Problème, l'impossibilité de déplacer les liquidités ou le capital d'un pays de l'Union vers un autre est une entrave à la consolidation, déplorent nombre de banquiers, selon qui l'obstacle majeur pour constituer des champions européens tient au contexte réglementaire qui, malgré l'Union bancaire en gestation, reste fragmenté en Europe.

Et malgré un large consensus, le projet de création d'une Union des marchés de capitaux en Europe reste lui aussi en berne à ce stade.

Analystes sceptiques

Un certain nombre d'analystes restent d'ailleurs sceptiques sur la possibilité de voir à court terme de grands groupes bancaires européens fusionner.
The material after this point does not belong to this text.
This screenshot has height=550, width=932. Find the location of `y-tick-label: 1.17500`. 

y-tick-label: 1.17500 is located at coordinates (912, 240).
"Nous continuons à considérer avec une faible probabilité de succès une fusion transfrontalière à large échelle, en raison des risques d'exécution et du contexte réglementaire non favorable", pointent les analystes de Jefferies.

En outre, un rapprochement entre deux acteurs européens "pourrait rendre les activités de financement et d'investissement plus efficaces, mais n'apporterait que très peu de synergies aux réseaux de détail et de financement des entreprises", soulignent les analystes de Scope Insights dans une note.

"Plus il y a de superpositions, plus il y a de gains d'efficacité possibles. Les synergies principales pour le moment sont à l'intérieur des pays", a récemment déclaré lors d'une rencontre avec des journalistes le président du groupe Société Générale, Lorenzo Bini Smaghi.

Entre pays, en revanche, "ce n'est pas très facile. Si deux banques de deux pays différents n'ont pas de réseaux qui se superposent, c'est compliqué", parce qu'il "y a un problème de synergies, avec aucune réduction des coûts". "De plus, les systèmes légaux sont différents, les procédures sont différentes, il faut mettre ensemble les systèmes informatiques, l'intégration peut coûter", a ajouté M. Bini Smaghi.

Conséquence, "il faut avancer dans l'intégration bancaire pour permettre comme aux États-Unis de déplacer les liquidités et le capital d'un pays à un autre", a plaidé le banquier.